**WHAT IS BEING ASKED:**
Go to the line in the entries below that holds "Instruction: Open the help question mark icon" and repeat exactly from there through the line that holds "Given: Open the 掘金热榜 plugin cube icon", inclusive.

[Stored items]

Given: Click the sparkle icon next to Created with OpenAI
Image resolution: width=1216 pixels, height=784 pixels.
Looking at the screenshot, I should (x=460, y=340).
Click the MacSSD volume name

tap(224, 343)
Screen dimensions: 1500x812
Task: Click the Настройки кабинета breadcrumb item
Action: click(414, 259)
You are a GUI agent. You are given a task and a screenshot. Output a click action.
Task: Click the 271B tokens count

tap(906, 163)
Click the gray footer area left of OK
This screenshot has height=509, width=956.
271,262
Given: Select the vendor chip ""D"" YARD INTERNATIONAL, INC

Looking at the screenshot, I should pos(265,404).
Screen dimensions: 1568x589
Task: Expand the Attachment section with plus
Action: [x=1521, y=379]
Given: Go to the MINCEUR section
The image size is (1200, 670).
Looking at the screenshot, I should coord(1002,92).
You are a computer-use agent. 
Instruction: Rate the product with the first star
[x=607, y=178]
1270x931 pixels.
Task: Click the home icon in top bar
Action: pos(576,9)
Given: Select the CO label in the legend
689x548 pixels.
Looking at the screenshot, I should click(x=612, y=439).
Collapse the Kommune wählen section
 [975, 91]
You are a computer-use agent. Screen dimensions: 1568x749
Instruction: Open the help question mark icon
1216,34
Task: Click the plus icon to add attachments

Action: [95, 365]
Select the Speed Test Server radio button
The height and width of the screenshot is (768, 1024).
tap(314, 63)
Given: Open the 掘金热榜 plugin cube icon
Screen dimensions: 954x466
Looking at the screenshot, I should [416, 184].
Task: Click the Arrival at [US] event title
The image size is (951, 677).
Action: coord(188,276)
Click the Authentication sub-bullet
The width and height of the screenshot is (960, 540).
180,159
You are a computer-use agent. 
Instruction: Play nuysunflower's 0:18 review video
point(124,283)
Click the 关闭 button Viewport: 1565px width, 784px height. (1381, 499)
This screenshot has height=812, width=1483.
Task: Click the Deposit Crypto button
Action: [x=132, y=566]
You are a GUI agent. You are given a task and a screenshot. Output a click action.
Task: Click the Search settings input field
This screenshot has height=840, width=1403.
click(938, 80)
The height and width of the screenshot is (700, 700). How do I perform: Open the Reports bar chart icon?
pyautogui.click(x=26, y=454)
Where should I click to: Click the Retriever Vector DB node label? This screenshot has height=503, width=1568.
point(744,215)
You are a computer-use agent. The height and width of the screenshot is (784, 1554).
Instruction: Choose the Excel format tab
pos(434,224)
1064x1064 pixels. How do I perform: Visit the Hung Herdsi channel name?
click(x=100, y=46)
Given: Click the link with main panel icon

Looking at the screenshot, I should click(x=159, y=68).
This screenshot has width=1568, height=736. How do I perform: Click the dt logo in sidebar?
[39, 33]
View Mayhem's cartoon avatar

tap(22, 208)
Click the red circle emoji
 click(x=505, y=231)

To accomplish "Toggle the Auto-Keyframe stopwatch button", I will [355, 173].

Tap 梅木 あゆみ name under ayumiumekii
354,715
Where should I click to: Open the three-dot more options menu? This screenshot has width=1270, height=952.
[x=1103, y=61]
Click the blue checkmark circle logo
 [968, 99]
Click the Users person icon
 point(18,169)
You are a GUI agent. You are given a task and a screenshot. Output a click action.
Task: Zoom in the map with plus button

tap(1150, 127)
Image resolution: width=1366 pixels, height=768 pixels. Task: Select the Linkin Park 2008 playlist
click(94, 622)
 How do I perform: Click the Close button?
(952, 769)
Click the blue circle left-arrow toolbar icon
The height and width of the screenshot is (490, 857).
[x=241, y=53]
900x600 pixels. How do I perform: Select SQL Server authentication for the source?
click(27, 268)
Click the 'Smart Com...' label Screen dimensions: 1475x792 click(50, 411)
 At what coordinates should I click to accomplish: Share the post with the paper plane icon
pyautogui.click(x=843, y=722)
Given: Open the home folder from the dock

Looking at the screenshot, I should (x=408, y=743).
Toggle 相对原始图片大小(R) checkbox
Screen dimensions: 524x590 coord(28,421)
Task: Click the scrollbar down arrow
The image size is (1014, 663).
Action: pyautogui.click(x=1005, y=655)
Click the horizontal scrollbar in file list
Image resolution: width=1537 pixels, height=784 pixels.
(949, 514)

**YOUR RESPONSE:**
Instruction: Open the help question mark icon
1216,34
Task: Click the plus icon to add attachments

Action: [95, 365]
Select the Speed Test Server radio button
The height and width of the screenshot is (768, 1024).
tap(314, 63)
Given: Open the 掘金热榜 plugin cube icon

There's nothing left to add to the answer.